With your very reduced pattern language, the pastebin link in your question and jpmc26's comments are pretty much all the way there: the main question is, whether the literal left and right end of your input strings match. If they do, and both contain at least one *
, the strings match (because you can always match the other strings intermediate literal text with that star). There is one special case: if only one of them is empty (after removing pre- and suffix), they can still match if the other consists entirely of *
s.
Of course, when checking whether the ends of the string match, you need to take into account the single-character wildcard ?
and character classes, too. The single-character wildcard is easy: it cannot fail, because it will always match whatever the other character is. If it's a character class, and the other is just a character, you need to check whether the character is in the class. If they are both classes, you need to check for an intersection of the classes (which is a simple set intersection).
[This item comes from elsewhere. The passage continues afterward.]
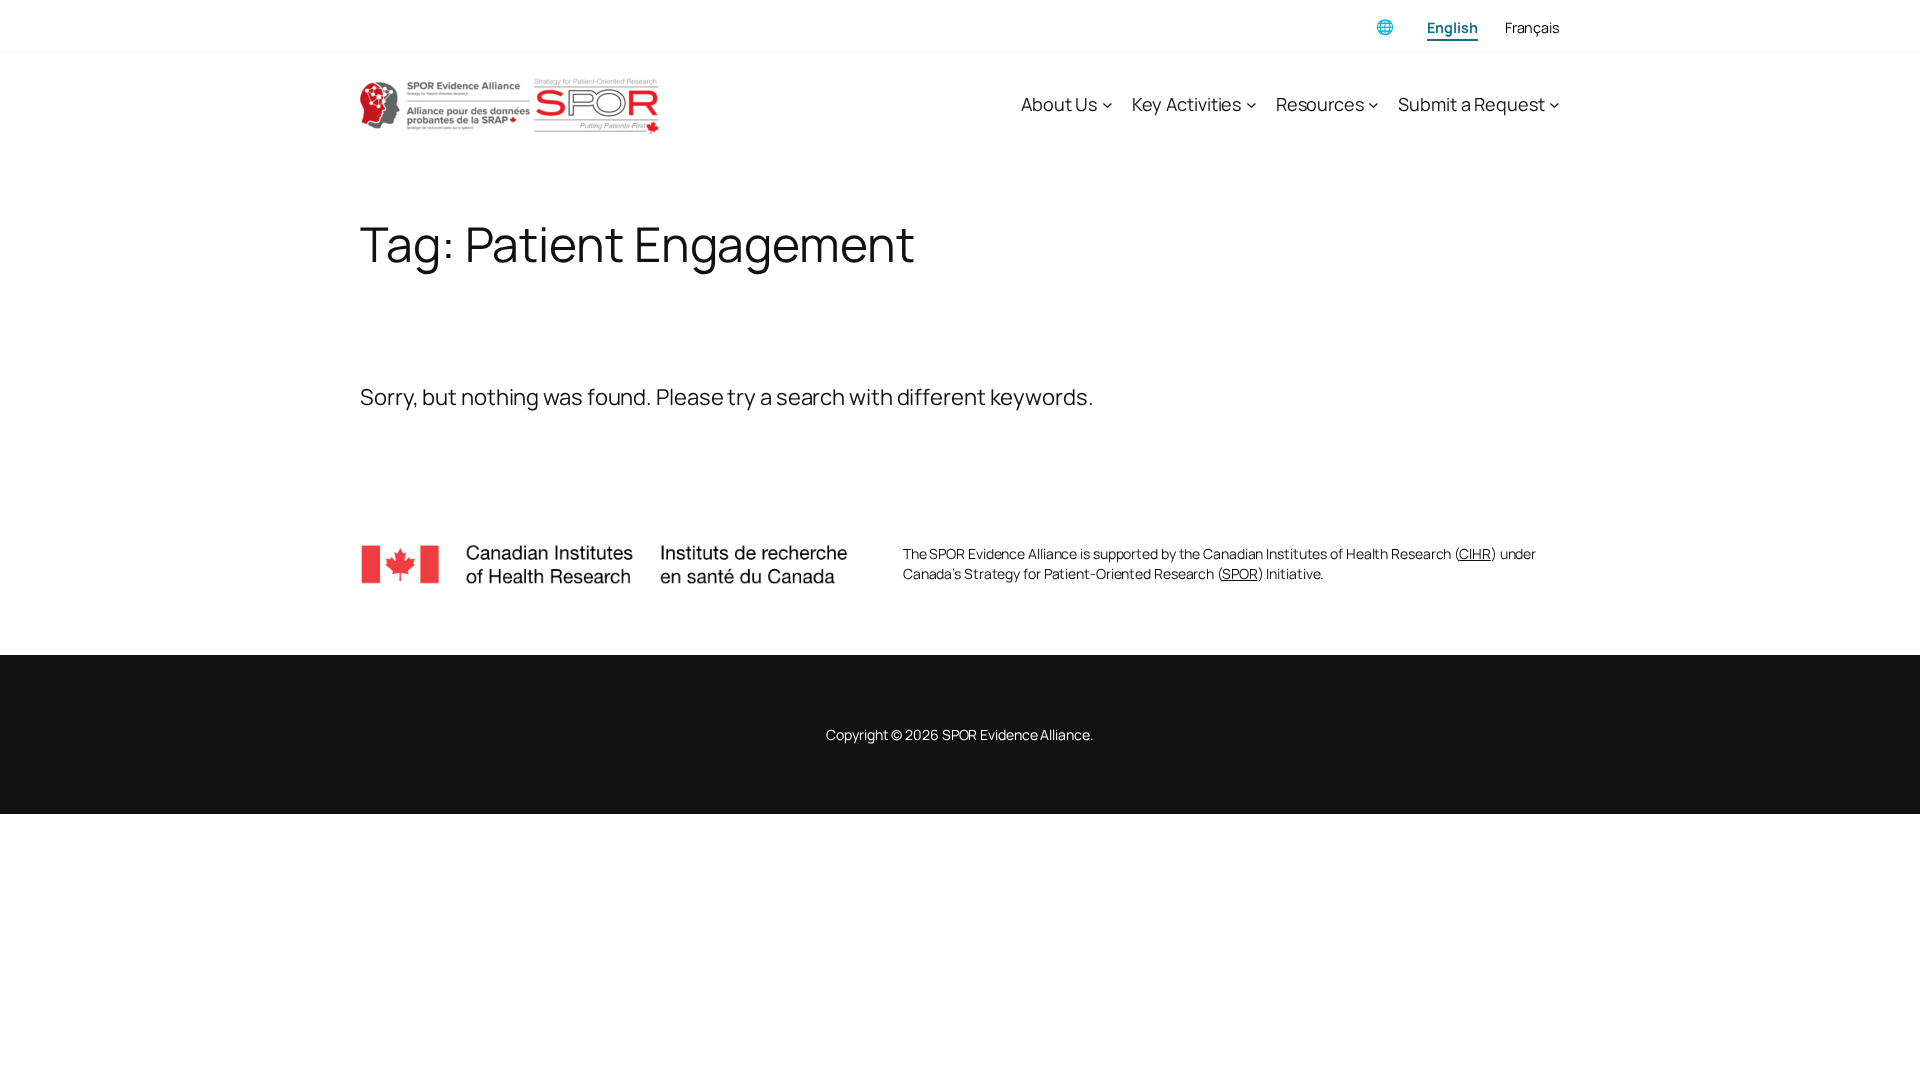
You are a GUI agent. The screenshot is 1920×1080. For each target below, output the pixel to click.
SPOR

Here is all of that in JavaScript (check out the code comments to see how the algorithm I outlined above maps to the code):
var trueInput = [
{ left: 'prefix*', right: 'prefix:extended*' },
{ left: '*suffix', right: '*:extended:suffix' },
{ left: 'left*right', right: 'left*middle*right' },
{ left: 'a*b*c', right: 'a*b*d*b*c' },
{ left: 'hello*', right: '*ok' },
{ left: '*', right: '*'},
{ left: '*', right: '**'},
{ left: '*', right: ''},
{ left: '', right: ''},
{ left: 'abc', right: 'a*c'},
{ left: 'a*c', right: 'a*c'},
{ left: 'a[bc]d', right: 'acd'},
{ left: 'a[bc]d', right: 'a[ce]d'},
{ left: 'a?d', right: 'acd'},
{ left: 'a[bc]d*wyz', right: 'abd*w[xy]z'},
];
var falseInput = [
{ left: 'prefix*', right: 'wrong:prefix:*' },
{ left: '*suffix', right: '*suffix:wrong' },
{ left: 'left*right', right: 'right*middle*left' },
{ left: 'abc', right: 'abcde'},
{ left: 'abcde', right: 'abc'},
{ left: 'a[bc]d', right: 'aed'},
{ left: 'a[bc]d', right: 'a[fe]d'},
{ left: 'a?e', right: 'acd'},
{ left: 'a[bc]d*wyz', right: 'abc*w[ab]z'},
];
// Expects either a single-character string (for literal strings
// and single-character wildcards) or an array (for character
// classes).
var characterIntersect = function(a,b) {
// If one is a wildcard, there is an intersection.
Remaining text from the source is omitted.